*** Dataset content

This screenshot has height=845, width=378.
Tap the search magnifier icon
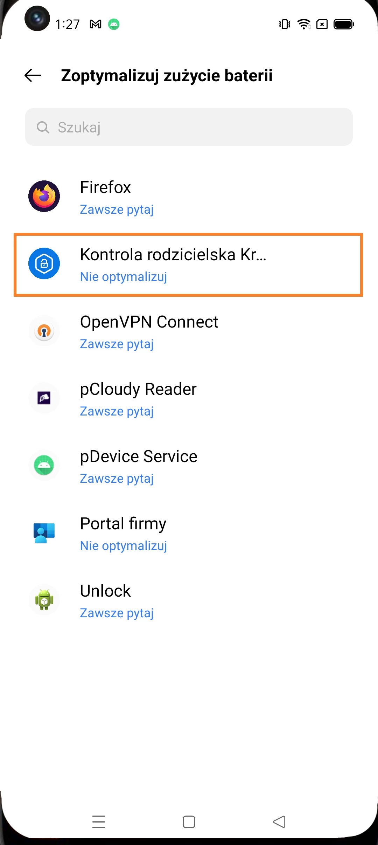43,127
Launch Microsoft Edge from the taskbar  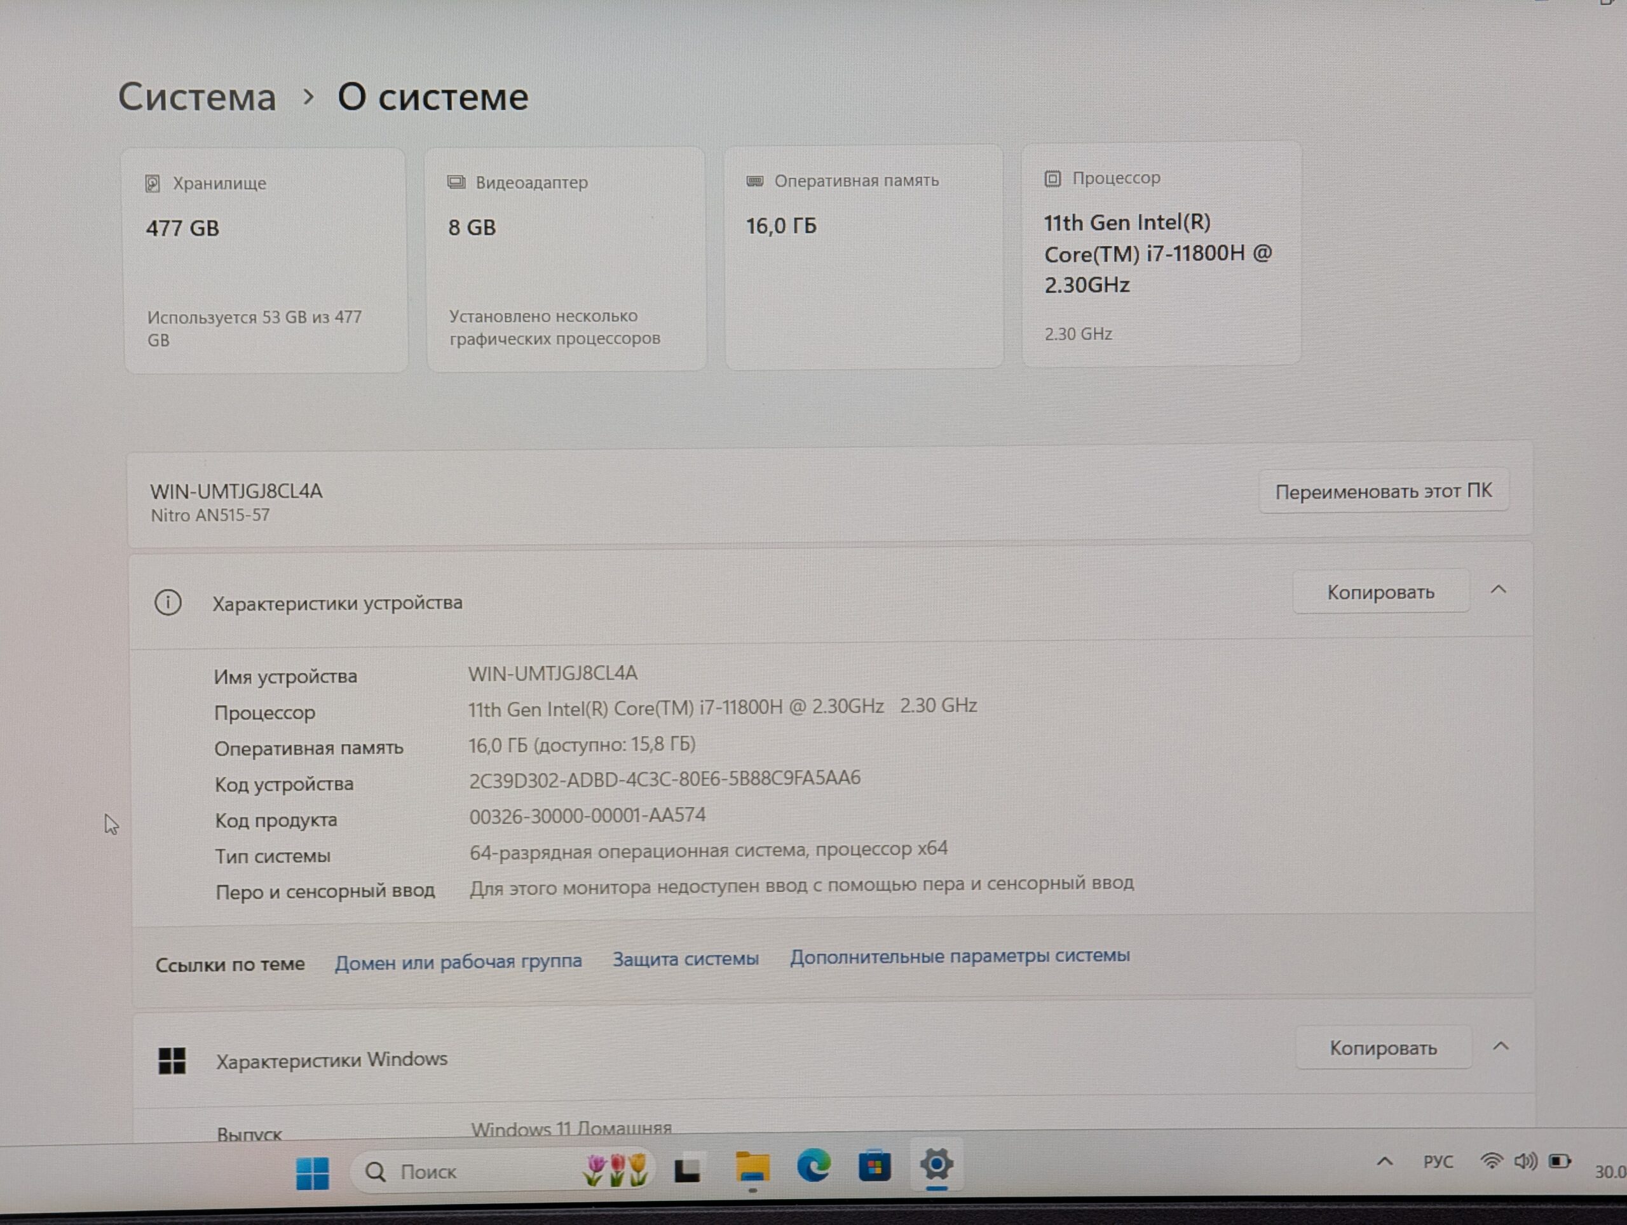coord(814,1165)
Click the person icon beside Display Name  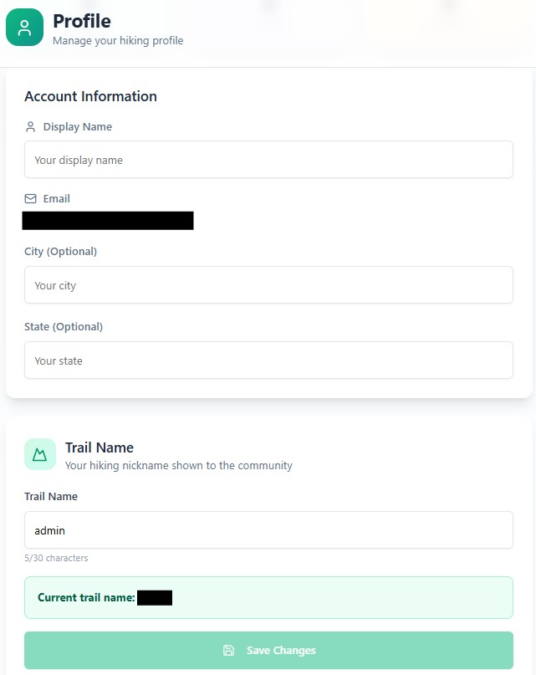tap(31, 127)
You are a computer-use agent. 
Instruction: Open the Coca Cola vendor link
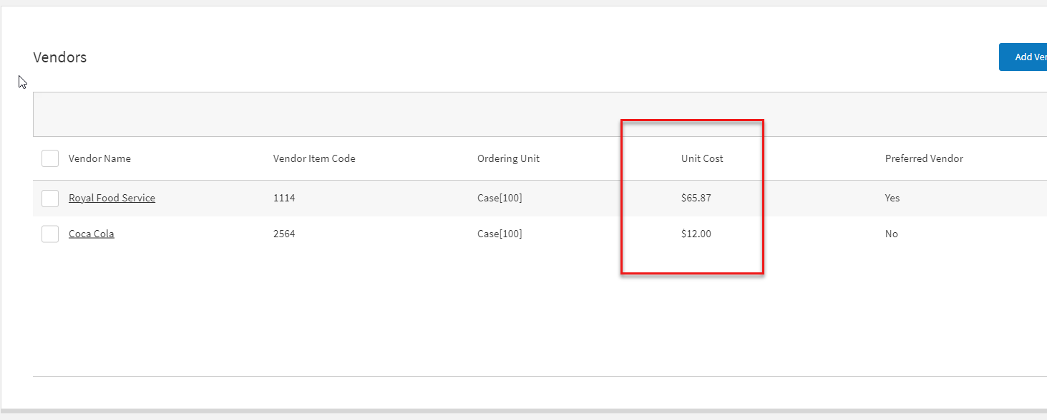[x=91, y=234]
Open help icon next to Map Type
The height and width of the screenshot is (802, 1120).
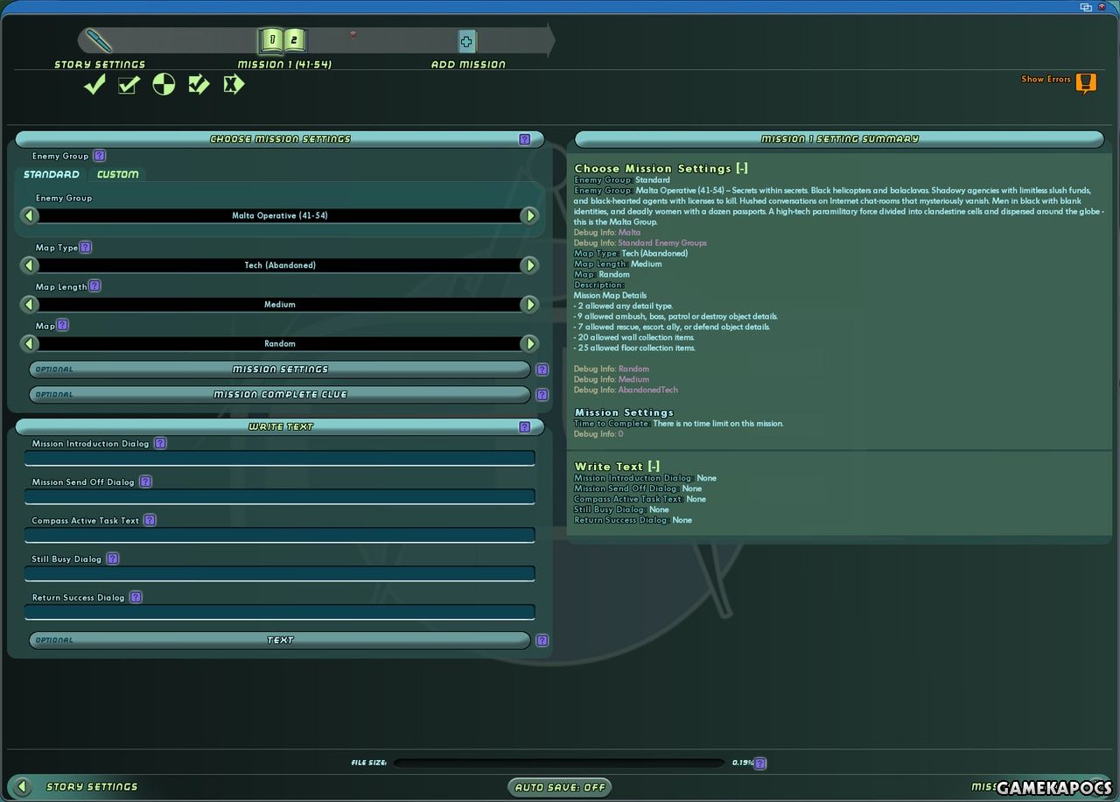(86, 248)
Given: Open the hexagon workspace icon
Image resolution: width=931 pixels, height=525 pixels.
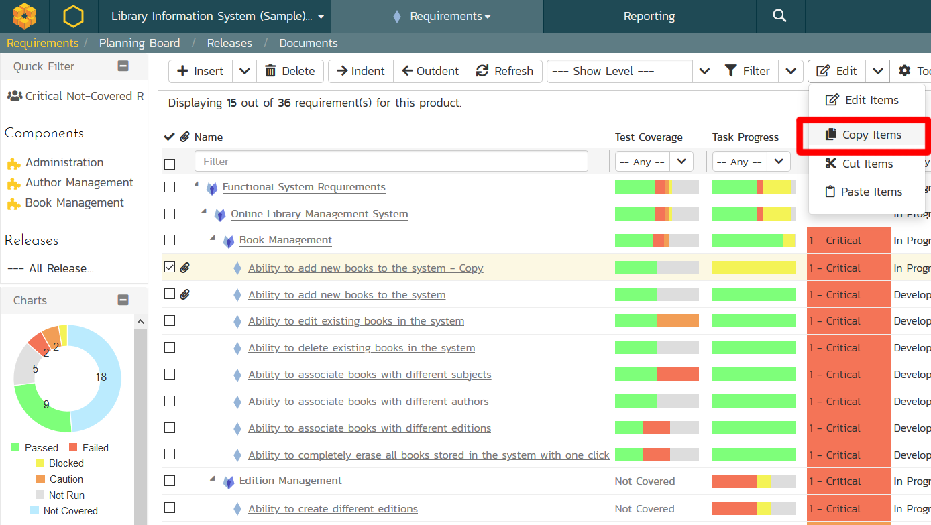Looking at the screenshot, I should (73, 16).
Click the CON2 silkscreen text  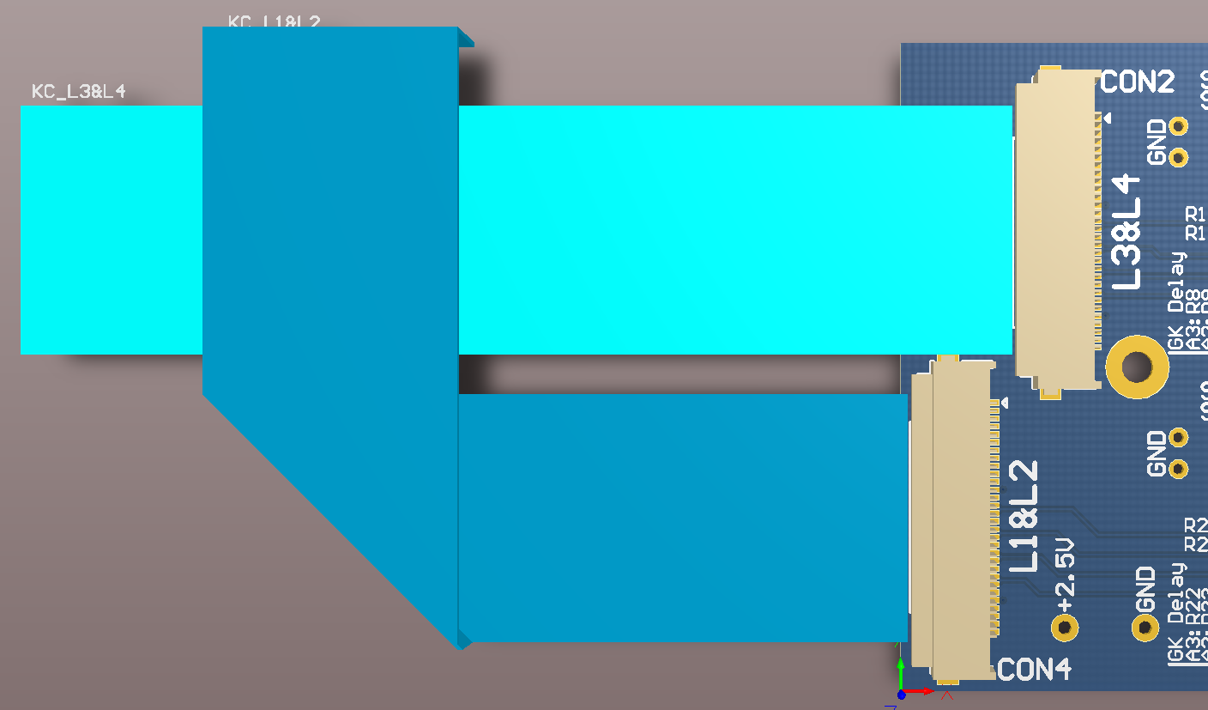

******

[Work to be completed]: Arrange everything from the line containing "You are a computer-use agent." down to the end of the items as a numbered list, omitting blank lines. Leave the pictures out of your answer.

[Written response]:
1. You are a computer-use agent. 
2. Instruction: Open the Coca Cola vendor link
3. [x=91, y=234]
4. Open help icon next to Map Type
5. The height and width of the screenshot is (802, 1120).
6. (86, 248)
7. Given: Open the hexagon workspace icon
8. Image resolution: width=931 pixels, height=525 pixels.
9. Looking at the screenshot, I should (73, 16).
10. Click the CON2 silkscreen text  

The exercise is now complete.